Alberta looks at drought proofing Special Areas | DrumhellerMail
Last updateTue, 28 May 2024 4pm

Alberta looks at drought proofing Special Areas

    Alberta his beginning an assessment of the potential environmental impact of diverting water from the Red Deer River to the Special Areas region of east central Alberta, including parts of the counties of Stettler and Paintearth.     This region has experienced a long history of water shortages, and the idea to bring water to these areas to support agricultural producers has been around in and out of discussion since the 1930’s, says Minister of Alberta Agriculture Jack Hayden.
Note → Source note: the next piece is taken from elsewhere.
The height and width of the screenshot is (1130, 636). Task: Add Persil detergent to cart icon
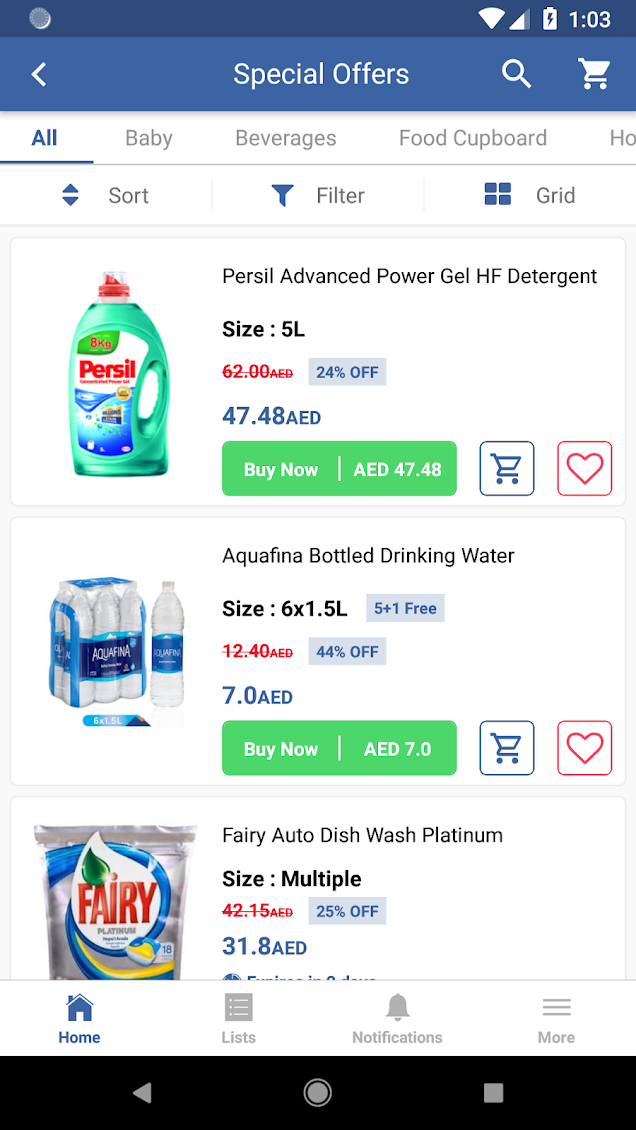(507, 469)
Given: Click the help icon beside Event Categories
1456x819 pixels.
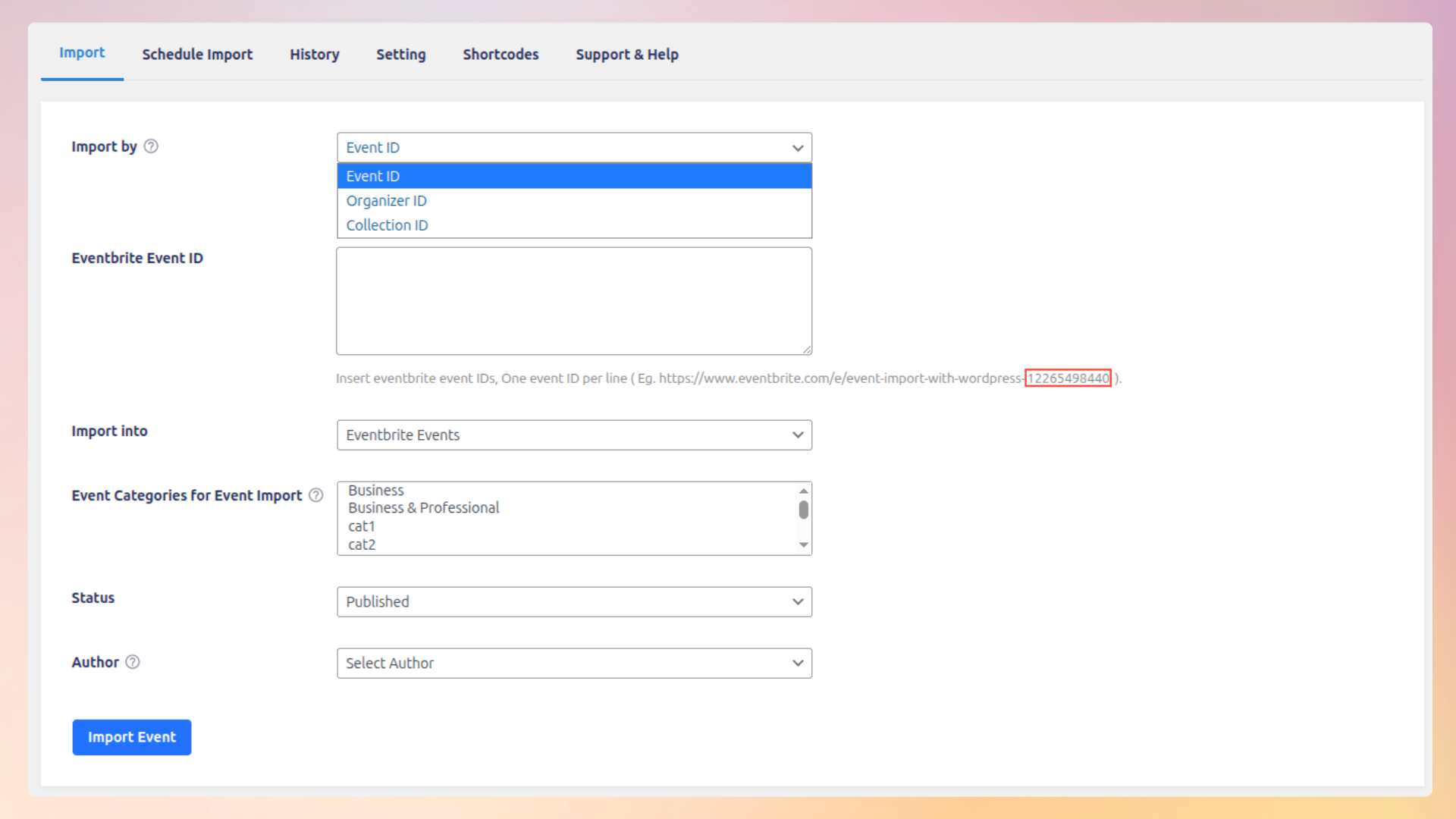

    “The biggest advantage is of course for the livestock sector because we have an unbelievable amount of pasture in the Special Areas,” says Hayden. “It’ll also open up some recreational opportunities.
    Although they are studying the diversion of raw water, there is potential for treating the water for domestic purposes.
    “Those possibilities that have never existed in that area may now be a possibility, it’s really just wonderful all the way around,” says Hayden, adding they must complete the assessment before any other steps are taken.
    Low precipitation and a lack of secure water supply have been impediments to economic diversification and stability in the region. The areas, under direction of Alberta Municipal Affairs, were established by the province in 1938 due to the extreme hardship of years of drought in the 1930s.
    The three-person Special Areas Board manages more than 1 million hectares of public land and provides municipal services, such as construction and maintenance of local roads and parks, and emergency and protective services, to the region.
    “This is the culmination of a long road.”
    There are a couple of proposed routes, says Hayden, but that’s a part of the assessment.
    “That’s part of the environmental impact assessment, you want to disturb the least amount of land possible and be sensitive to any development in the area. Also to any possibly historic locations.”
    Although the idea has been in the government’s mind since the 1930’s, it doesn’t mean that the project is not feasible.
    It’s taken this much time because the idea proposes to cover a vast area of land.
    “We’re talking about a very large project financially. We know water is a finite resources, and we want to make the best possible use of the water supply we’ve got. We are releasing so much water into Saskatchewan so an off stream storage like this allows us to capture water from spring run off. It’ll drought proof a large area of our province – it’s all just so positive,” says Hayden.
    Before last year, Alberta faced six years of drought and Hayden believes that made the point to the government how important it is to drought proof that area.
    “They were literally without water. We had a resource that could make us money as a province but we didn’t have the water.”
    The water would be taken upstream from Drumheller, but would not be noticeable. There are a couple of potential locations for drawing water in the County of Stettler.
    Potential benefits of the project would include increased reliability of water supply for household and domestic use; stock watering; municipal and industrial use; waterfowl and wildlife conservation and enhancement; recreation, and a limited amount of irrigation.
    If constructed, the Special Areas Water Supply Project would be part of the provincially owned water management infrastructure and would be owned and operated by Alberta Environment.
    The projected cost for Phase 1 of the environmental impact assessment is estimated at $1 million.